BEGIN

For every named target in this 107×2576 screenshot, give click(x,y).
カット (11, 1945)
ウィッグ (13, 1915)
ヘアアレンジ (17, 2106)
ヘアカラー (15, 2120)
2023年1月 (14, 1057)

END

### Aim of the task
Return the records exactly, character for character.

### Task response
For every named target in this 107×2576 screenshot, give click(x,y).
カット (11, 1945)
ウィッグ (13, 1915)
ヘアアレンジ (17, 2106)
ヘアカラー (15, 2120)
2023年1月 (14, 1057)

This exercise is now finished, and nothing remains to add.